Vers une application à grande échelle
L’identification de la mutation CNGC15-GOF représente une avancée majeure vers une agriculture moins dépendante des engrais chimiques, une agriculture durable. De plus, contrairement aux modifications génétiques transgéniques, cette mutation peut être intégrée par des méthodes de sélection conventionnelles. Ce qui facilite son acceptation par les filières agricoles et les réglementations en vigueur. Et notamment en Europe où les OGM se voient strictement encadrés. L’objectif est désormais d’identifier d’autres mutations aux effets similaires dans diverses cultures agricoles. Les chercheurs veulent pouvoir exploiter ces mécanismes pour améliorer la fertilisation naturelle des plantes à grande échelle.
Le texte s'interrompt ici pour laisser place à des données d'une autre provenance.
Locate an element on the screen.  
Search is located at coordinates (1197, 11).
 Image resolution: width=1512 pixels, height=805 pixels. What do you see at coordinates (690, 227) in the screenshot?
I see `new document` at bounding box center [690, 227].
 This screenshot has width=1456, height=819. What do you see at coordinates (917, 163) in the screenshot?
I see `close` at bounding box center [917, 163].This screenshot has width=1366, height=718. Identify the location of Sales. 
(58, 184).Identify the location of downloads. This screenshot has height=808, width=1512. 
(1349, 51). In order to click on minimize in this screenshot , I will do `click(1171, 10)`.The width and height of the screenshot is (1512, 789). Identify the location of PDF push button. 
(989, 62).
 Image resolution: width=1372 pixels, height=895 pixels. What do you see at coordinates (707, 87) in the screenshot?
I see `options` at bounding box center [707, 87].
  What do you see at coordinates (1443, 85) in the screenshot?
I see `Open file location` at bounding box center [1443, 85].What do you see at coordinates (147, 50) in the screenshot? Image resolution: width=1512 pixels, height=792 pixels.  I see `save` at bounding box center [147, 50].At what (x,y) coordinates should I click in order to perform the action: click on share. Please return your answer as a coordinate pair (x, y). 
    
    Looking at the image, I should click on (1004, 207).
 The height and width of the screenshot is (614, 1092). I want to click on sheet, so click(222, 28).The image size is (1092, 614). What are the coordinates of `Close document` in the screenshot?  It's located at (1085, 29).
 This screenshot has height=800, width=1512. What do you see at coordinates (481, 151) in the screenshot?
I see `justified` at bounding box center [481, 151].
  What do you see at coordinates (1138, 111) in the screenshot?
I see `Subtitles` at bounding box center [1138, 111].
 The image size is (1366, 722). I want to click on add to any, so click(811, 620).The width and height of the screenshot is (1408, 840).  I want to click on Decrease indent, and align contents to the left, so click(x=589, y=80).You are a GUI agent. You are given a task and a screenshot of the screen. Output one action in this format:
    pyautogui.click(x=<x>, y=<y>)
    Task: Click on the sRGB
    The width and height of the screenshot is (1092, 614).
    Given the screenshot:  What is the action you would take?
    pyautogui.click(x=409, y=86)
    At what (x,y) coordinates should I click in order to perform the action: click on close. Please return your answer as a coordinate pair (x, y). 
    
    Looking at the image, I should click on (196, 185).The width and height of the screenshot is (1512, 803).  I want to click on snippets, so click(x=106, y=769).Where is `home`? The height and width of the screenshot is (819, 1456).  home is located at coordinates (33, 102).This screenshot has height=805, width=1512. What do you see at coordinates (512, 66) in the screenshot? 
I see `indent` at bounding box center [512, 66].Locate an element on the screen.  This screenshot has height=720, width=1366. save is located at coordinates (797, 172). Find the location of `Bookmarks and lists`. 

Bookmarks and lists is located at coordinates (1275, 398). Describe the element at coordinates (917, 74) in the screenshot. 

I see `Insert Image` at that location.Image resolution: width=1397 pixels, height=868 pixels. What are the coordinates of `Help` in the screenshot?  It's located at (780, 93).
Les prochaines étapes consistent à évaluer la robustesse de cette mutation en conditions réelles de culture. Il demeure crucial de tester son efficacité sur d’autres espèces végétales. Surtout les céréales et légumineuses largement cultivées à l’échelle mondiale. Les études vont devoir mesurer son impact sur les rendements agricoles, la résilience des plantes face aux stress environnementaux et la préservation de la biodiversité microbienne des sols. Si ces résultats se confirment, l’intégration de cette mutation dans des programmes d’amélioration variétale pourrait transformer les pratiques agricoles. Réduire l’usage des fertilisants chimiques se trouva alors associé à une production alimentaire suffisante pour la population mondiale. Cette approche s’inscrit dans une démarche plus large visant à réconcilier productivité agricole et durabilité environnementale. Un défi central pour l’agriculture du XXIᵉ siècle.